Since the early days of drilling, various tools have been developed
to measure the inclination and b of the wellbore.
In order to calculate the three dimensional path of the wellbore,
it is necessary to take measurements along the wellbore at known
depths of the inclination (angle from vertical) and azimuth
(direction normally relative to true north). These measurements are
called surveys.
Prior art survey tools include those run on wireline such as but
not limited to steering tools as well as those associated with
measurement while drilling (MWD), electro-magnetic measurement
while drilling (EM-MWD) and magnetic single shot (MSS). Hence,
after drilling a hole section, a wireline survey is run inside the
drill pipe before pulling out with the drill bit, or by running a
wireline survey inside the steel casing once it is cemented in
place. During drilling, many government regulations require the
running of a wireline survey or getting an MWD survey, or EM-MWD
survey, such as in some cases every 200 feet for horizontal wells
and every 500 feet for deviated wells.
In today's environment of drilling and steering in ultra-thin
target zones, knowing the true stratigraphic position and direction
of the bit within the true stratigraphic formation is critical.
Operators need to know the accurate position of the bit and bit
projection path. In the event of an actual deviation from a planned
stratigraphic wellbore projection path, time is critical in order
to correct the bit direction back to the planned true stratigraphic
path to prevent the bit from drilling into nonproductive zones.
BRIEF DESCRIPTION OF THE DRAWINGS
The detailed description will be better understood in conjunction
with the accompanying drawings as follows:
FIG. 1 is a surface elevation and formation of interest contour map
with offset well locations.
FIG. 2 is a partial cross-sectional geological view of two offset
wells and a proposed well along with a dip calculation example.
FIG. 3A is a flow chart of one embodiment of the method.

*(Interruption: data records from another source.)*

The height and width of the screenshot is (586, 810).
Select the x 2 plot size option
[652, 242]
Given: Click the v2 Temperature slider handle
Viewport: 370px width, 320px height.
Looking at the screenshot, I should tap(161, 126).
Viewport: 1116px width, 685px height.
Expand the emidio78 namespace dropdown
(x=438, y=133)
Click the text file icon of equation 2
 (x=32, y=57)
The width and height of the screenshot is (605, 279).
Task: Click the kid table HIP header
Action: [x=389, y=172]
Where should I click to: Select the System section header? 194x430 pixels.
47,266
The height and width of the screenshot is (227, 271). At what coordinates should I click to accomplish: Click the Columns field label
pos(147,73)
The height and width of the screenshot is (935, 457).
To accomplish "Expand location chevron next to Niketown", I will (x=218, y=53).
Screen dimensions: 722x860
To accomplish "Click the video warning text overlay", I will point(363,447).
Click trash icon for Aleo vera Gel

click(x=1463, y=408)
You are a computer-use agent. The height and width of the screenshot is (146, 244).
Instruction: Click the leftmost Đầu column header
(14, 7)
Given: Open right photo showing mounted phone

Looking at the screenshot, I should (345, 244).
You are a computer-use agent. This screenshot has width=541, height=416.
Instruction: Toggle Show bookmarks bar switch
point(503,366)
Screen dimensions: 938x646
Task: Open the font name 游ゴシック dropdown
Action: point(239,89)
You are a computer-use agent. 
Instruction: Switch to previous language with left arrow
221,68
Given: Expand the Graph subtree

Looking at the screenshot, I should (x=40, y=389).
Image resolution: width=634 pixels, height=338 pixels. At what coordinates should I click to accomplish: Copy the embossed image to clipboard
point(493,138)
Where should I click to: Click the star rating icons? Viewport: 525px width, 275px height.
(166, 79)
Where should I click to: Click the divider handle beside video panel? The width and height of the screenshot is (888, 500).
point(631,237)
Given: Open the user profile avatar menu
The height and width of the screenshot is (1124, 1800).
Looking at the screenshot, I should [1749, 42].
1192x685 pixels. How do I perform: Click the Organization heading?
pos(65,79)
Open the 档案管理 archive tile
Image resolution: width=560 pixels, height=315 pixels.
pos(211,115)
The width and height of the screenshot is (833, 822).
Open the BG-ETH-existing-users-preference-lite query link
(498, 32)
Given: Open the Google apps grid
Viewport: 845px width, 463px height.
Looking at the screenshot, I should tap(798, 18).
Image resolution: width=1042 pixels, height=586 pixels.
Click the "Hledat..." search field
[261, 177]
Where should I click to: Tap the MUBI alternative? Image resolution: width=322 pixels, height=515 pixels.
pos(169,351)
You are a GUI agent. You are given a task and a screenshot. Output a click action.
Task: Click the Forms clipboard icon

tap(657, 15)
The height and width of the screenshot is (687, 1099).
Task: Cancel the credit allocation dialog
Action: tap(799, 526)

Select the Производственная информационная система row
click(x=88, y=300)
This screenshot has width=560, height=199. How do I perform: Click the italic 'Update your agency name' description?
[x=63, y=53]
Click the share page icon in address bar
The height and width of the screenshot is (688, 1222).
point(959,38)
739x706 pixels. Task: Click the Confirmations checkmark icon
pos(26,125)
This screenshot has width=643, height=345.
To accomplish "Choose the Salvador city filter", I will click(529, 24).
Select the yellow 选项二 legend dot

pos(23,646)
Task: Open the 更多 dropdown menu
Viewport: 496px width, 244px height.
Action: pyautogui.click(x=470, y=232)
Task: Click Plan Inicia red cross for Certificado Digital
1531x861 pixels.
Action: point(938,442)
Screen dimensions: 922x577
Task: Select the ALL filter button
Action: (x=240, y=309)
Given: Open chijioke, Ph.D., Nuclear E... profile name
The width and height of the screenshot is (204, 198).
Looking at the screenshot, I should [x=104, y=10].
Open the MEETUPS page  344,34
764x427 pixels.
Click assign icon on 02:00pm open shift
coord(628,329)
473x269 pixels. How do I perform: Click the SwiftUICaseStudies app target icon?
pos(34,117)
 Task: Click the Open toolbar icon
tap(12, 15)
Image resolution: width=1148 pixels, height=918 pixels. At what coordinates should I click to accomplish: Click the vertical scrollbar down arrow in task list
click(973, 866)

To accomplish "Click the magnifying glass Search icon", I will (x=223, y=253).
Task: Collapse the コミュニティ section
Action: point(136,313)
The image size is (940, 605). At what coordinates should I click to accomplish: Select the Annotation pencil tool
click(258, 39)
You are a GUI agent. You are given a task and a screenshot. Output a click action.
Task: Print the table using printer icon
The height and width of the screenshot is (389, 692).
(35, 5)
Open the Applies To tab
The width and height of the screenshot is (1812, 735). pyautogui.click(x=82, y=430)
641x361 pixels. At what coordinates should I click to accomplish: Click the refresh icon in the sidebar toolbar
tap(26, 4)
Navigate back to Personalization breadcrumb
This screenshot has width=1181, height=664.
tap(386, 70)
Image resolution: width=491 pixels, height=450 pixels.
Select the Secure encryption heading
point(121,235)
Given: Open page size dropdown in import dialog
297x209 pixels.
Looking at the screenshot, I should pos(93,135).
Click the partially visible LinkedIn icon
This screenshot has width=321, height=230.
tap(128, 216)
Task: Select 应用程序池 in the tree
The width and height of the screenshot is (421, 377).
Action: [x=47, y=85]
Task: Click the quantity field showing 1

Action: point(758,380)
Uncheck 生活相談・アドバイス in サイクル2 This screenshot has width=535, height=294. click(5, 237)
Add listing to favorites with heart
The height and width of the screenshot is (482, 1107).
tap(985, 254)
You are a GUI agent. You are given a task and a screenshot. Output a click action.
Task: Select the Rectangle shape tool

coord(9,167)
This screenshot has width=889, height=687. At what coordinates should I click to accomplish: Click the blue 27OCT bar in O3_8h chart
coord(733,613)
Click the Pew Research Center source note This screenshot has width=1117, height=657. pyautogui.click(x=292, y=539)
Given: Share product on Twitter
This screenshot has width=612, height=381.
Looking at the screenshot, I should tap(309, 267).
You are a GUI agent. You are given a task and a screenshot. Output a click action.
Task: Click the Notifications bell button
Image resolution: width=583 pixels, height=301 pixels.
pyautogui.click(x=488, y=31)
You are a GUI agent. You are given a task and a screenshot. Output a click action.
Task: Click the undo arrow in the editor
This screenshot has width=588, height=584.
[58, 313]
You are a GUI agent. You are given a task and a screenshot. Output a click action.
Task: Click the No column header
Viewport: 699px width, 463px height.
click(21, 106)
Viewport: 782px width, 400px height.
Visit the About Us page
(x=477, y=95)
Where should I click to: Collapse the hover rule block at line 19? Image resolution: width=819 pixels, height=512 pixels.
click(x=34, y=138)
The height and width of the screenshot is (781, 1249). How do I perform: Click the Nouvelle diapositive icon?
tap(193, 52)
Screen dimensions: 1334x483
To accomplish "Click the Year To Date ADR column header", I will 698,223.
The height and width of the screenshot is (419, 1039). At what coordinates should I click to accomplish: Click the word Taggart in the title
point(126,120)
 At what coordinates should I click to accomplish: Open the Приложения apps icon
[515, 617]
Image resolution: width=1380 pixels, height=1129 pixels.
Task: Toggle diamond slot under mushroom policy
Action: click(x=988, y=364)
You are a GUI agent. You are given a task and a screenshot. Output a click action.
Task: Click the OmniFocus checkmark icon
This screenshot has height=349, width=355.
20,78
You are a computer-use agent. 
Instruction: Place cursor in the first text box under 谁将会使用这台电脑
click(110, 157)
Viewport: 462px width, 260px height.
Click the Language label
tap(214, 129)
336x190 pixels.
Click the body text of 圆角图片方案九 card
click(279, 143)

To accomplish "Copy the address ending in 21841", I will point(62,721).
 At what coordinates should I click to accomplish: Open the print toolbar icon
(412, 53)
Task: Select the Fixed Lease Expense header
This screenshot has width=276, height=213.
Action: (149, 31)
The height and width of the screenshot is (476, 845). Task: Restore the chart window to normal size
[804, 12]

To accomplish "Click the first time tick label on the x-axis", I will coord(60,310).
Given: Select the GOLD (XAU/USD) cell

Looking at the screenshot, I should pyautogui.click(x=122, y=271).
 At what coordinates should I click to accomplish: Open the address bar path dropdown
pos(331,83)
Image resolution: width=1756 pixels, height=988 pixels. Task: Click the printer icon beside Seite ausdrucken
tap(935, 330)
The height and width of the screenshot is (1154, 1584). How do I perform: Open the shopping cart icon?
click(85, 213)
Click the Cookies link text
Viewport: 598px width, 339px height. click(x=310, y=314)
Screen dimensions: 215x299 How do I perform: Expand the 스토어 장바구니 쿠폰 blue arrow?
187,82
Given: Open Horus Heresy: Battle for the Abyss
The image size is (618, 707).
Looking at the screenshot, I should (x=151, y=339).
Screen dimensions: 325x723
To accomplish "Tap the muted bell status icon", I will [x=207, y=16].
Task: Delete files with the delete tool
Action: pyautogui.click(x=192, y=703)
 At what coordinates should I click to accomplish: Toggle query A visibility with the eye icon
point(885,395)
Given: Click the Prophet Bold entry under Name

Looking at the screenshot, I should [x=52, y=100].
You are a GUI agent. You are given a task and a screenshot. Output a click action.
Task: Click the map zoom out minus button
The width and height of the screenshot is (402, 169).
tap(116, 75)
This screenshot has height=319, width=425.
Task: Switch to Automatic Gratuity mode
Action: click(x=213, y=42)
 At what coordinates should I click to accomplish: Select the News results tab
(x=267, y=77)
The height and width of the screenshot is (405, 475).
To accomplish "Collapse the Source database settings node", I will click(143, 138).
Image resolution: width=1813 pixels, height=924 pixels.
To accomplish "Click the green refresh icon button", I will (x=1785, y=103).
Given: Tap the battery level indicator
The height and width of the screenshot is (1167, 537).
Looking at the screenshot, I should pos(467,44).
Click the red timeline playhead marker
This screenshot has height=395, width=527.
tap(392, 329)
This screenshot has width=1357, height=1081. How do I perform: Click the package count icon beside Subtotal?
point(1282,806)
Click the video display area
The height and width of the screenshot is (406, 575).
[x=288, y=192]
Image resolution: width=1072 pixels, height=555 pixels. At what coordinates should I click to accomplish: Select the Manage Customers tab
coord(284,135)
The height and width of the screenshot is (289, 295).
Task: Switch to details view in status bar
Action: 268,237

FIG. 3B is a continuation of FIG. 3A.
FIG. 4A is a schematic view of a deviated well being drilled from a
rig.
FIG. 4B is a chart of gamma ray data obtained from the well seen in
FIG. 4A.
FIG. 5A is the schematic seen in FIG. 4A after further extended
drilling.
FIG. 5B is a chart of gamma ray data obtained from the well seen in
FIG. 5A.
FIG. 6A is the schematic seen in FIG. 5A after further extended
drilling.
FIG. 6B is a chart of gamma ray data obtained from the well seen in
FIG. 6A.
FIG. 7 depicts a systems diagram of one embodiment of the process
herein disclosed.
FIG. 8 portrays a schematic of the survey and geo-steering data
flow process.
FIG. 9 depicts a schematic of another embodiment of the present
data flow process.
FIG. 10 depicts a schematic of still another embodiment of the
present data flow process.
FIG. 11 depicts a wellbore plot with a target line and starting
window calculated from data from contour maps, offset wells data,
seismic data, core analyses data, pressure plot data and dip
calculation using all data.
FIG. 12A depicts a larger version of the chart of the starting
window data from FIG. 11.
FIG. 12B depicts a detailed view of the wellbore plot showing the
target line and starting stratigraphic window from FIG. 11.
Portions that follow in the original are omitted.